Enrico Letta, segretario Pd, è candidato in Toscana per le suppletive (LaPresse)

Siena è un caso da manuale del disastro demografico italiano. Letta ne parlerà?

Roberto Volpi

Una provincia vecchia in una regione, la Toscana, vecchia a sua volta. Sempre meno nati mentre sale il numero dei morti e il bisogno di rimpolpamenti esterni. Un problema che sembra non interessare nessuno

Abitanti nel primo anno di vita: 309. Per trovarne di meno bisogna salire, inerpicarsi fin quasi ai 90 anni. A 89 anni gli abitanti sono 303, un filino appena meno. E ancora.

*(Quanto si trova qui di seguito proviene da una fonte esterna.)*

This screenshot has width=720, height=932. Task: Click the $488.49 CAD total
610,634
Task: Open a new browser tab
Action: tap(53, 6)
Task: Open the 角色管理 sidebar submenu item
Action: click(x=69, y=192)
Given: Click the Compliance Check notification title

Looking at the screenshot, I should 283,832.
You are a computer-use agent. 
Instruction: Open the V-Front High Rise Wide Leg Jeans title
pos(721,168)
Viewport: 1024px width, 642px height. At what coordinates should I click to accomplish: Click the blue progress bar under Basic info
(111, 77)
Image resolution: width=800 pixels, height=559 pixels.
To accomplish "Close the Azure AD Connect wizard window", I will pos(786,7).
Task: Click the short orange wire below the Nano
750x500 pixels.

Abitanti di 70-79 anni: 6640; abitanti di 0-9 anni: 3791, ovvero 175 abitanti dell’ottavo decennio di vita ogni 100 abitanti nel primo decennio di vita. Chiamando le cose col loro nome: un’impossibilità demografica (si credeva). Siena è un caso da manuale del disastro demografico italiano. La sua demografia è un Brunello di Montalcino bene invecchiato. Eccellente quello, pessima quella. Una città da dieci anni attorno ai 54 mila abitanti, e che dunque da altrettanti non ne perde. Eppure letteralmente del tutto incapace di reggersi sulle sue gambe, visto che a Siena non si nasce neppure più.

 

Quinquennio 2016-2020 (la pandemia non disturba i dati, nel 2020 i morti a Siena sono stati meno della media dei cinque anni precedenti): 1.672 nati, 3.750 morti, e dunque tasso di natalità pari a 6,2 nati annui ogni 1.000 abitanti e 220 morti ogni 100 nati. Il tasso di natalità nello stesso quinquennio è stato di 7,3 quello italiano e di 9,5 nati annui per 1.000 abitanti quello dell’Ue. Saltando per una volta il valore italiano, per far risaltare ancora più chiaramente il confronto: nell’Ue si sono avuti meno di 110 morti ogni 100 nati, un valore che non è neppure la metà di quello di Siena dove, si ripete a scanso di equivoci, i morti sono stati 220 ogni 100 nati. Forse ciò succede perché a Siena gli abitanti rispetto a quelli dell’Ue godono di metà salute? Ovviamente no. Perché a Siena ci sono quasi 250 ultrasessantacinquenni ogni 100 bambini e ragazzi fino a 14 anni compiuti d’età, il doppio del valore europeo, piuttosto. Tutto torna, tutto si tiene. Tra l’Italia, pure conciata malissimo, e Siena c’è una distanza come tra la Terra e la Luna. Tra l’Ue e Siena la distanza è come tra la Terra e Marte. E a questo proposito troviamo, invece, l’esempio di una città capace di reggersi sulle gambe degli altri, una città che non perde abitanti perché da fuori “altri” accorrono numerosi dentro le sue mura. Non c’è niente di male, ovviamente.

 

Anzi, sarà il destino a venire di tante città e province italiane – sempre che intendano sopravvivere. Ma attenzione: questi altri che arrivano in soccorso non riescono a cambiare gli equilibri strutturali della popolazione cittadina senese, che restano tali da generare la spirale: sempre meno nati, popolazione sempre più vecchia, sempre più morti, sempre più bisogno di rimpolpamenti esterni. Il lato critico di tutta la faccenda è proprio questo, che non cambiano gli equilibri demografici cittadini per quanto Siena imbarchi, se ci si passa il termine marinaresco per una città neppure parente del mare, parecchia gente da fuori. Negli ultimi cinque anni ha perso 2.078 persone per il movimento naturale negativo della popolazione.

 

Un movimento composto per i tre quarti, ecco il punto, dai trasferimenti di residenza dai comuni vicini. Il fatto è che quanti arrivano a Siena da quello ch’era una volta il contado non è che siano pischelli alle prime armi, Siena è una provincia vecchia in una regione, la Toscana, vecchia a sua volta, anche se non proprio quanto Siena. Cosicché per sperare qualcosa la città deve piuttosto guardare fuori, fuori regione, addirittura fuori d’Italia. Ma come? Cosa implica, questa strategia? Ed è disposta la città, la gente della città, a reggerla? E davvero non ci sono alternative? Letta o non Letta, stupisce che in una realtà siffatta di una realtà siffatta non si parli proprio.